Your assignment
Output every entry below word for word, minus the images.

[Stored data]
[Start of section]

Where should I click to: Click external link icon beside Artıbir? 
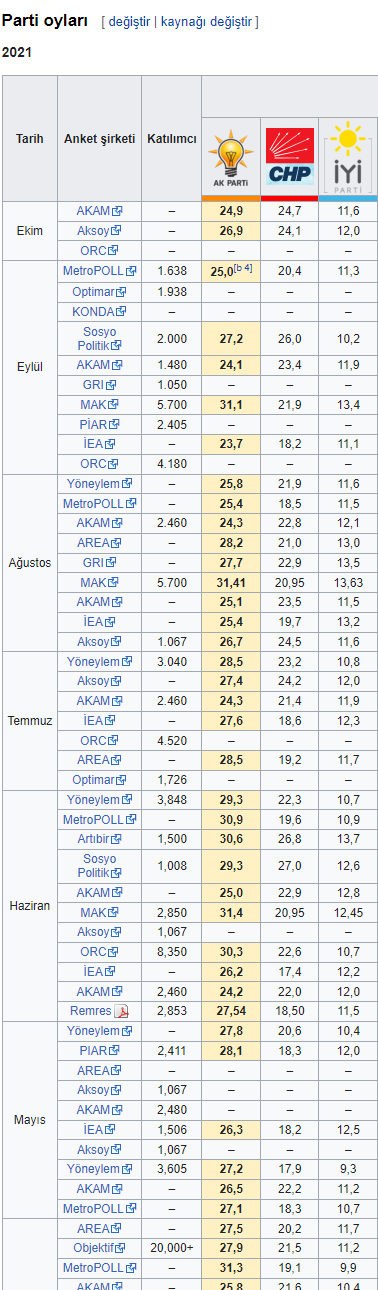click(118, 838)
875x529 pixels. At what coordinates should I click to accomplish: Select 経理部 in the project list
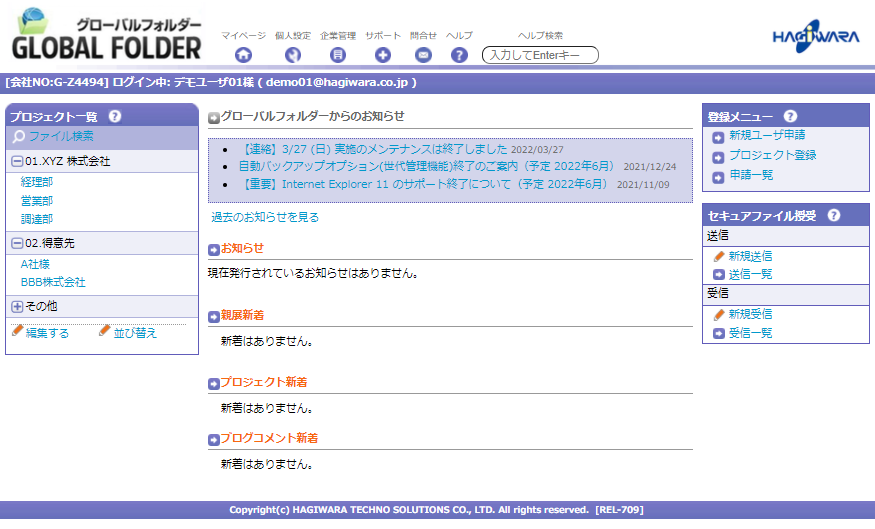37,182
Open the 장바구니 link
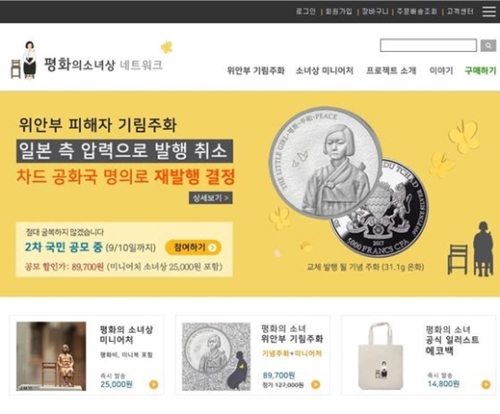Screen dimensions: 500x414 375,12
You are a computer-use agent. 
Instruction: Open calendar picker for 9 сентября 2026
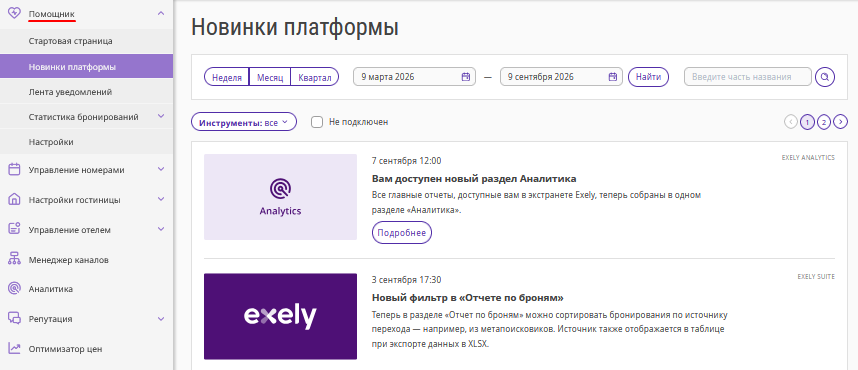coord(613,77)
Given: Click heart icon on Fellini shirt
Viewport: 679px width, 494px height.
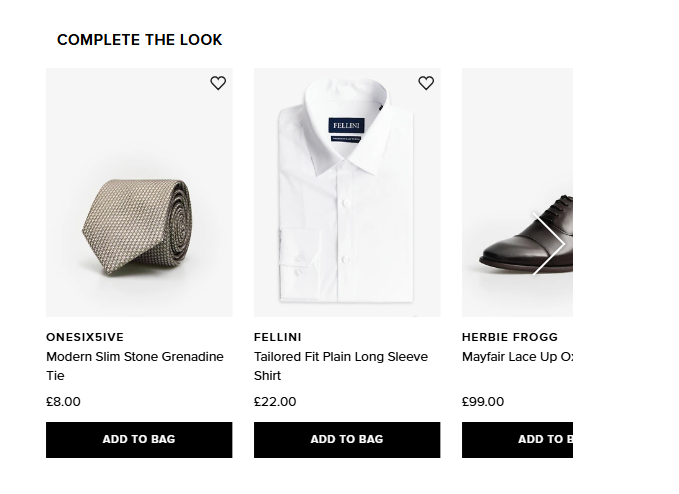Looking at the screenshot, I should point(426,83).
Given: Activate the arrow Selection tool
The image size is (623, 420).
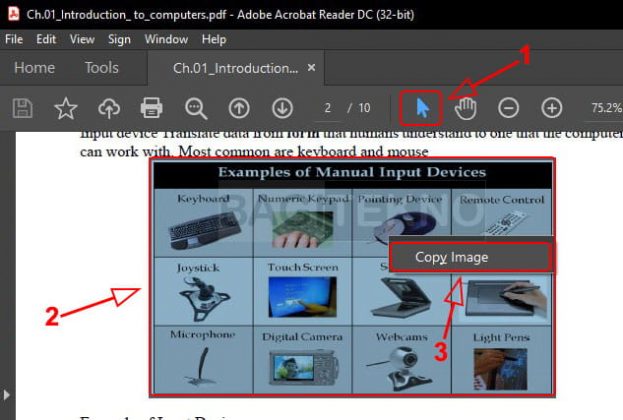Looking at the screenshot, I should [422, 107].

[End of section]

Answer section
Where should I click to: Click external link icon beside Artıbir? 
click(118, 838)
875x529 pixels. At what coordinates should I click to accomplish: Select 経理部 in the project list
37,182
Open the 장바구니 link
Screen dimensions: 500x414 375,12
You are a computer-use agent. 
Instruction: Open calendar picker for 9 сентября 2026
coord(613,77)
Given: Click heart icon on Fellini shirt
Viewport: 679px width, 494px height.
Looking at the screenshot, I should point(426,83).
Given: Activate the arrow Selection tool
The image size is (623, 420).
Looking at the screenshot, I should [422, 107].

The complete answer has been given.